→ **TASK INPUT**

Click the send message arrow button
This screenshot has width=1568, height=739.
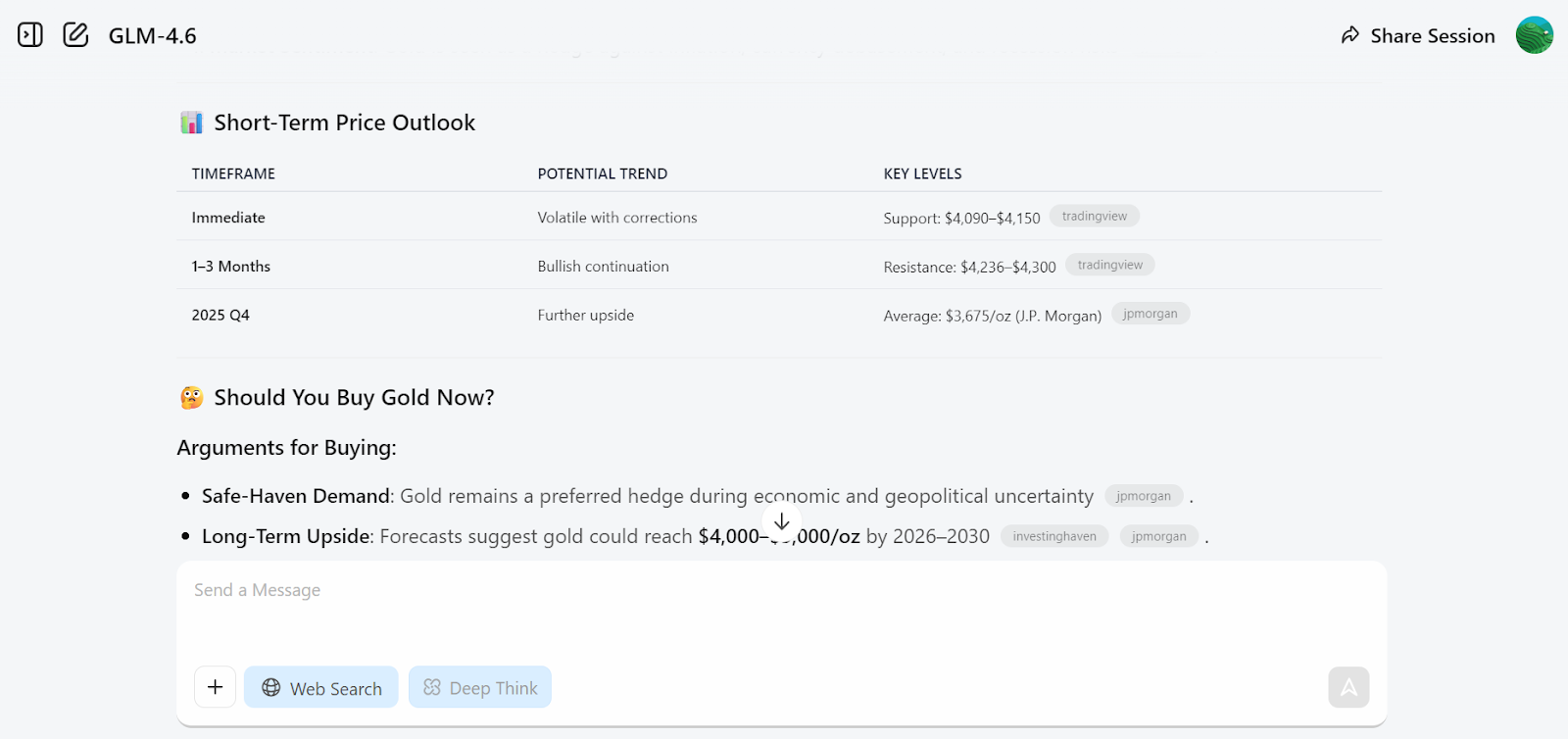pyautogui.click(x=1348, y=687)
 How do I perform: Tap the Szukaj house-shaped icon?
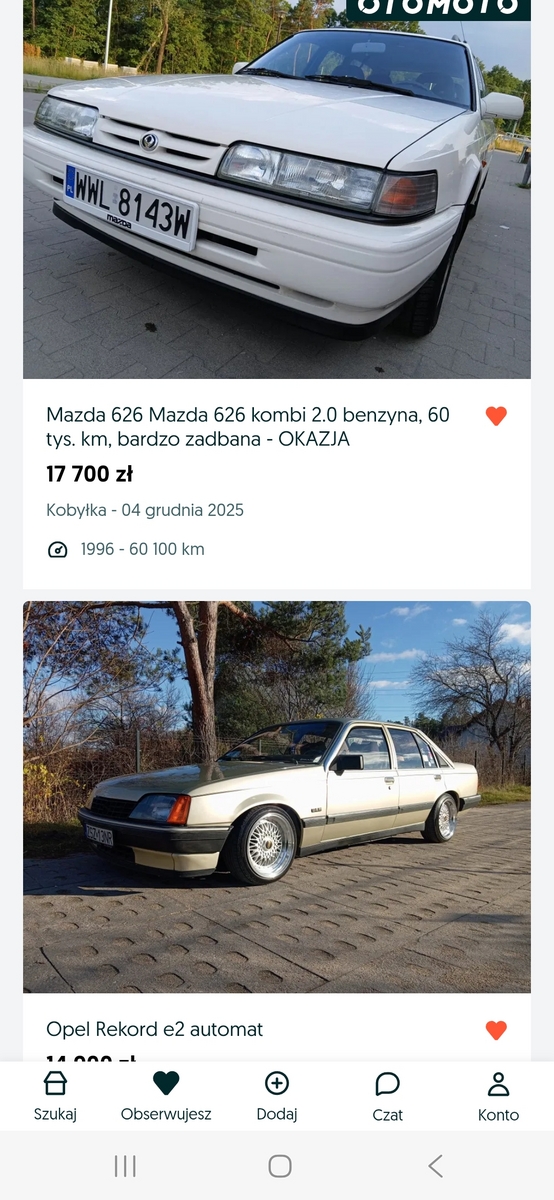(55, 1083)

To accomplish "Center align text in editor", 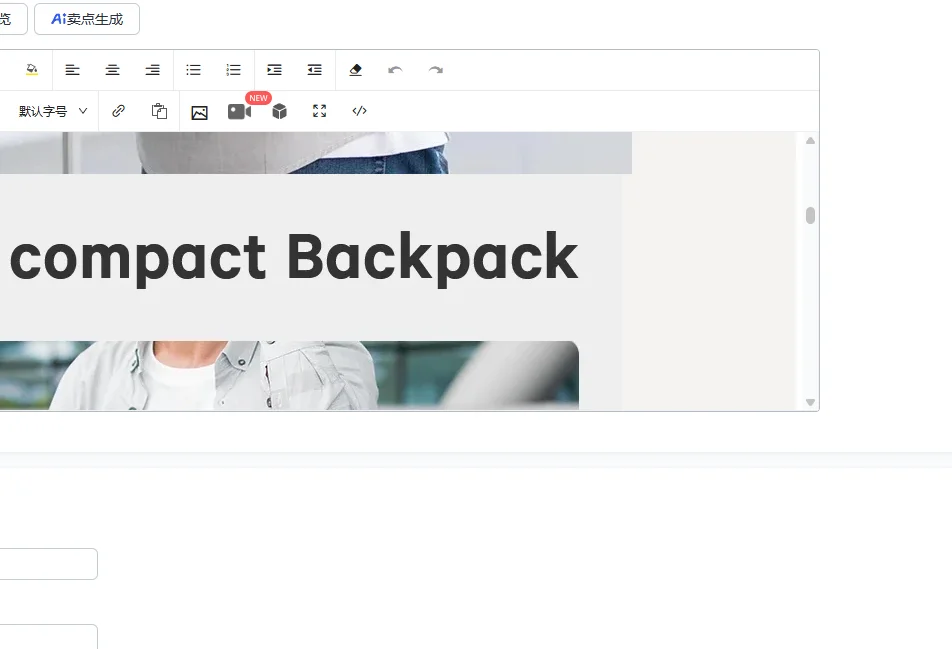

→ **ACTIVITY**
A verbatim copy of the listing is required, with all pictures left out.

→ **OUTPUT OF THE TASK**
Click the send message arrow button
This screenshot has width=1568, height=739.
pyautogui.click(x=1348, y=687)
 How do I perform: Tap the Szukaj house-shaped icon?
(55, 1083)

To accomplish "Center align text in editor", 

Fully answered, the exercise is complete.